╭─ MATERIAL TO PROCESS

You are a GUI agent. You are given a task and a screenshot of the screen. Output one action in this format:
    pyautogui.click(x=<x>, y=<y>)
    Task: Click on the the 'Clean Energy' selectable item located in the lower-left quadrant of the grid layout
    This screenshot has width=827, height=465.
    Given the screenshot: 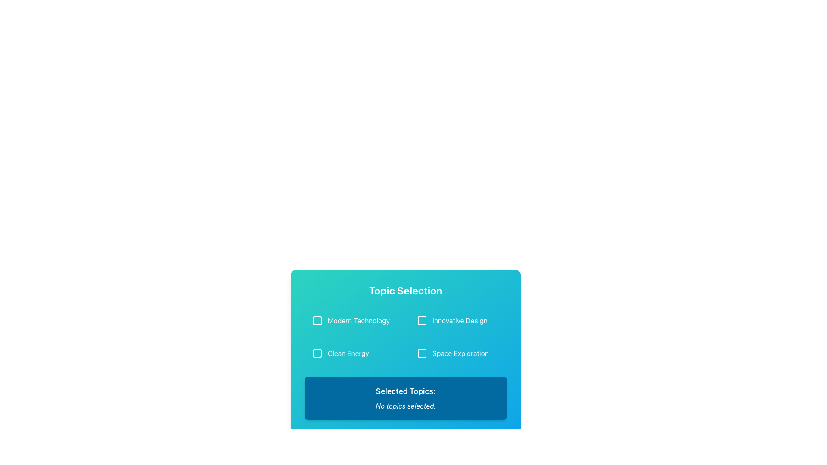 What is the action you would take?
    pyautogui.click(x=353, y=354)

╰─
╭─ MATERIAL TO PROCESS

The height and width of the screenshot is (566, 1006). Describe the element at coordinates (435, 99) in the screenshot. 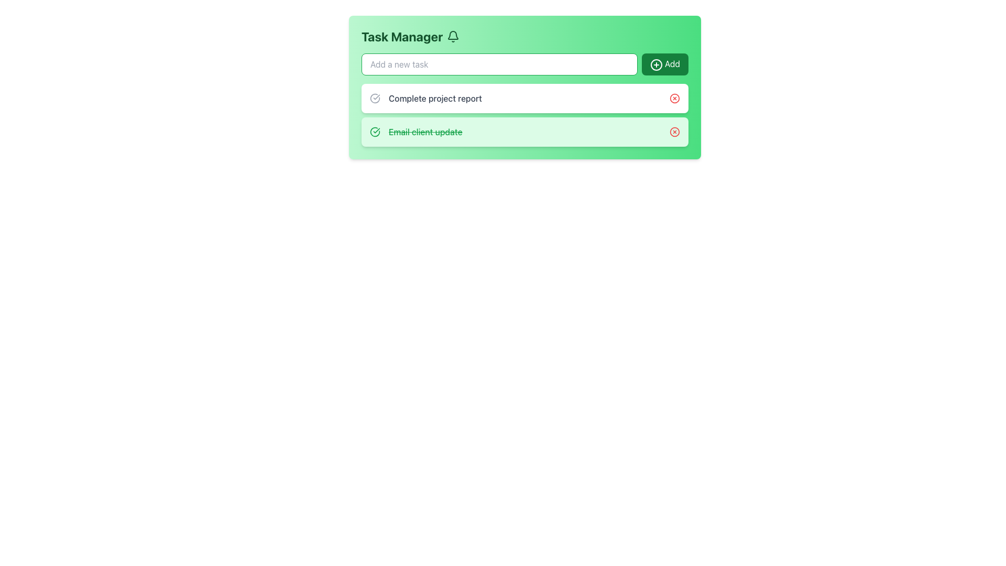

╰─
╭─ MATERIAL TO PROCESS

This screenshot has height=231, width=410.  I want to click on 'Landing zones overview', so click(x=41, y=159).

╰─

Put the lines above that run from the one containing "You are a GUI" through the one containing "Task: Click on", both ends included, into a JSON list of strings, one string per line, leaving out any blank lines.

[
  "You are a GUI agent. You are given a task and a screenshot of the screen. Output one action in this format:",
  "    pyautogui.click(x=<x>, y=<y>)",
  "    Task: Click on the the 'Clean Energy' selectable item located in the lower-left quadrant of the grid layout"
]